The object of clause (a) of the above section is to secure to a workman, who has partially recovered, compensation on the footing of total incapacity, if it can be shown that, had he completely recovered, he would probably have obtained work in the same grade in the same class of employment as before the accident.

So held by the Supreme Court, following Barstow v. Ingham's Thornhill Collieries, Ltd., [1934] A. C. 304, and Robert Addie & Sons, Ltd. v. McCracken,[1937] S. C. (H. L.) 1.

A workman sustained injury by accident arising out and in the course of his employment. He brought proceedings for compensation under the Workmen's Compensation Act, 1934. Evidence was given that he had"so far recovered from his injury as to be fit for employment of a certain kind," but that the Trade Union to which he belonged would not allow him to work except at the full rate of pay, and that he was unable to obtain employment although he had made application to several firms. The Circuit Court Judge held that it was not the continuing effect of the workman's injury that prevented him from obtaining work in the same grade in the same class of employment as before the accident and, further, that his"failure to obtain employment" was not "a consequence, whether wholly or mainly, of his injury" but was mainly due to the attitude of his Trade Union, and, accordingly, he refused to make an order under s. 24 of the Act that the incapacity be treated as total incapacity. On the basis of partial incapacity he was of opinion that there was not sufficient material on which to assess the amount of compensation, and, in the circumstances he made no award but adjourned the application generally. The workman appealed to the Supreme Court.
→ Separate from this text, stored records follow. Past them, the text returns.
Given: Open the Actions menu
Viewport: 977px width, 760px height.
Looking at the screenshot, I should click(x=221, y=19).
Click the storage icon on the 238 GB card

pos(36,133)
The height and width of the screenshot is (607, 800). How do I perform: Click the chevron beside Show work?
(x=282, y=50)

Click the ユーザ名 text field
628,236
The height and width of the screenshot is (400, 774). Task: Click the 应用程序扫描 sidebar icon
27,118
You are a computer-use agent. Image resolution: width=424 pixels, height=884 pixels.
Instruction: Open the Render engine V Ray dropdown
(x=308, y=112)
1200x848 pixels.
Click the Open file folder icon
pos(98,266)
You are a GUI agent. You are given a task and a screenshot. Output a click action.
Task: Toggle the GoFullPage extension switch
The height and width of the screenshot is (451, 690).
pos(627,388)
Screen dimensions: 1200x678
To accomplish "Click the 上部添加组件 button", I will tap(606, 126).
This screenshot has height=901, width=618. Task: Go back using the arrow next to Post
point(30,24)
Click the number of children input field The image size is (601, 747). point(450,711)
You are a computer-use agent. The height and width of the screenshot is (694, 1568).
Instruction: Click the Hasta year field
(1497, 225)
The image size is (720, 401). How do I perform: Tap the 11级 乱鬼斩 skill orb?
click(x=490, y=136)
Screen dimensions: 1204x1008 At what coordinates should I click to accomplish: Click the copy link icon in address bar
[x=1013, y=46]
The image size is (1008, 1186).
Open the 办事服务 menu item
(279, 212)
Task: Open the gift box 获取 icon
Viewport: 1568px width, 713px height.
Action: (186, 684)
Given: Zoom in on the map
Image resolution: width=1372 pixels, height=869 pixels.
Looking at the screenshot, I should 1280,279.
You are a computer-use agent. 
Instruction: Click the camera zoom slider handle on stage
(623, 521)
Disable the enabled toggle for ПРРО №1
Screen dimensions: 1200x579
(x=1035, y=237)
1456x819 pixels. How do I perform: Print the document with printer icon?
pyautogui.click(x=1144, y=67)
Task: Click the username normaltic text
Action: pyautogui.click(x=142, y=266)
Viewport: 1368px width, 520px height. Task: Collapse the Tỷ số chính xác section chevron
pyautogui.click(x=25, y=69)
The Supreme Court was of opinion that had the Circuit Court Judge been referred to the decision in Barstow v. Ingham's Thornhill Collieries Ltd., [1934] A. C. 304, and in Robert Addie & Sons, Ltd. v. McCracken [1937] S. C. (H. L.) 1, he would have approached the consideration of s. 24 of the Act in its application to the facts of the case in a different way, and held, accordingly, that the proceedings must be remitted to the Circuit Court Judge to consider the evidence in the light of these two cases and decide accordingly.

Appeal on behalf of Cormac Young, the applicant in proceedings under the Workmen's Compensation Act, 1934, from an order of the Circuit Court Judge of the Dublin Circuit (Judge Davitt), dated the 9th May, 1940, in so far as the said order directed the applicant's application for compensation to be adjourned generally, and that in lieu thereof an order might be made declaring that the applicant's incapacity be treated as total incapacity under s. 24 of the above-mentioned Act, and that the applicant was accordingly entitled to compensation calculated on the basis of total incapacity, and determining the amount of such compensation, or for such other order as to the Court should, in the circumstances, seem meet.

The applicant was an electrician employed by the respondents, a firm of electrical contractors, and while repairing an electric lift met with an accident arising out of and in the course of his employment, resulting in the restrictive movement of his left knee. He brought proceedings for compensation under the Workmen's Compensation Act, 1934. Evidence was given at the hearing of his application on the 9th October, 1939, that the Trade Union to which he belonged would not allow him to work at any job except at the full rate of pay, and that he was unable to obtain work though he applied to several firms of electrical contractors for employment. The Circuit Court Judge found that the applicant was partially incapacitated but held that he had not sufficient evidence before him to enable him to assess the compensation to which the applicant was entitled, and he adjourned the case generally with liberty to apply.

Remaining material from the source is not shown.